* **Goal of the exercise**: Select every line of the records below that contains the word "agent", and copy each one. Match case exactly.

Click-target data:
* * * * * * * * *

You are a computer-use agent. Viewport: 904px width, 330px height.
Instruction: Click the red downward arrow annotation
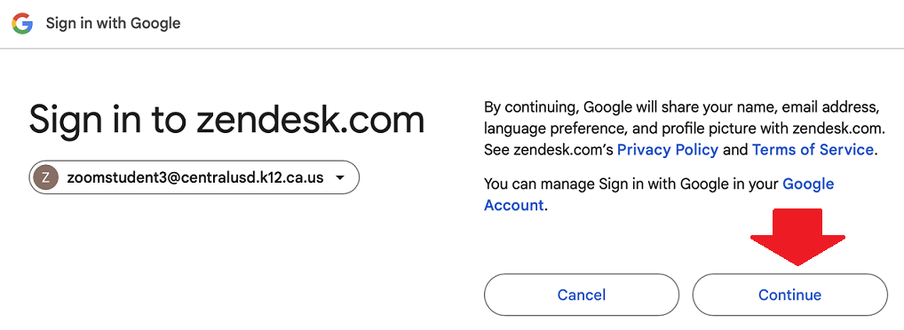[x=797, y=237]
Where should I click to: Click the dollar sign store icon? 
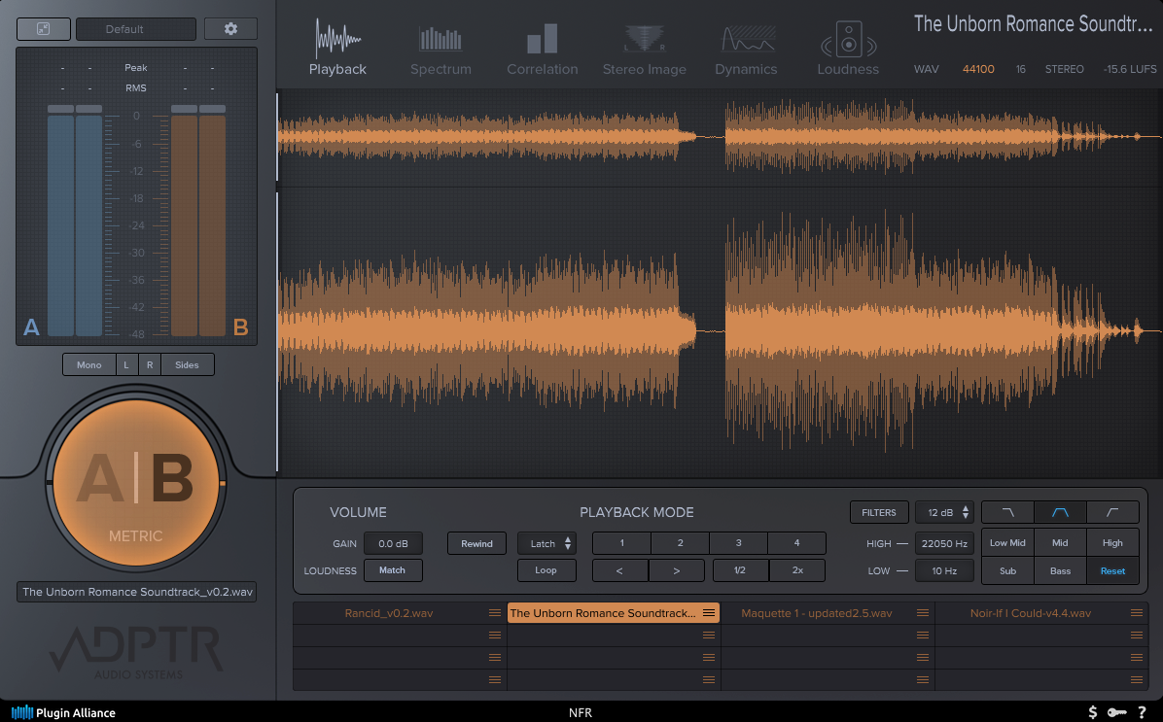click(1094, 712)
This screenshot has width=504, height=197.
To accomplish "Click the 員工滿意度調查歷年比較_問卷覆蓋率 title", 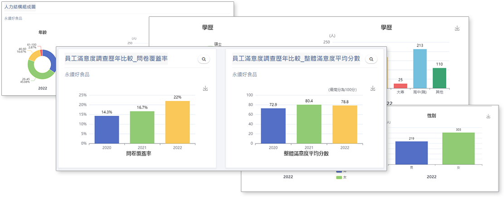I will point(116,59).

* * * * * * * * *

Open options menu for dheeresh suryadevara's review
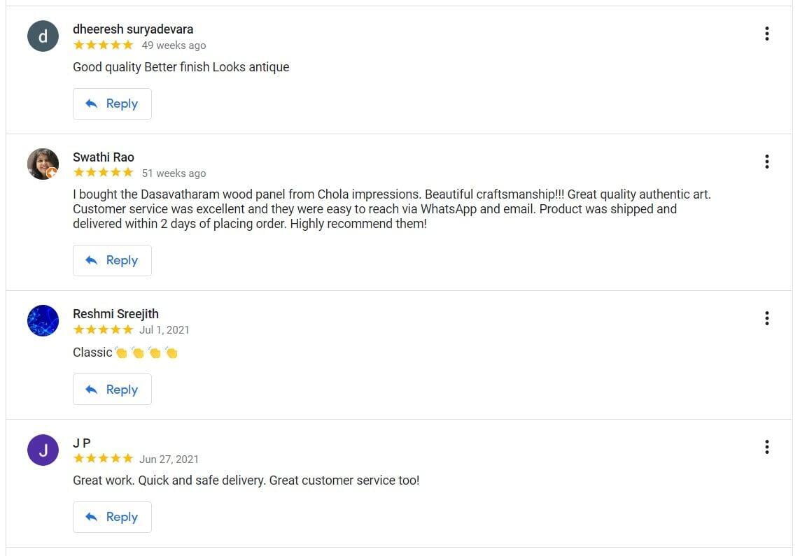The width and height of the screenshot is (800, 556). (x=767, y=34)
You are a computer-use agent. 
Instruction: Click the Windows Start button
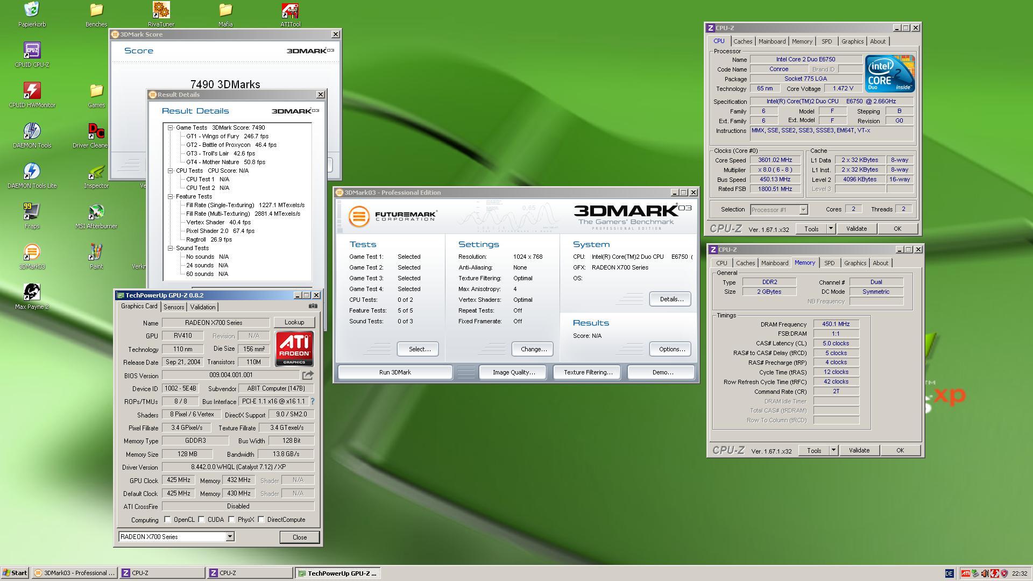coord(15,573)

* * * * * * * * *

* **Problem solution**:
You are a computer-use agent. Viewport: 904px width, 330px height.
You are a computer-use agent. 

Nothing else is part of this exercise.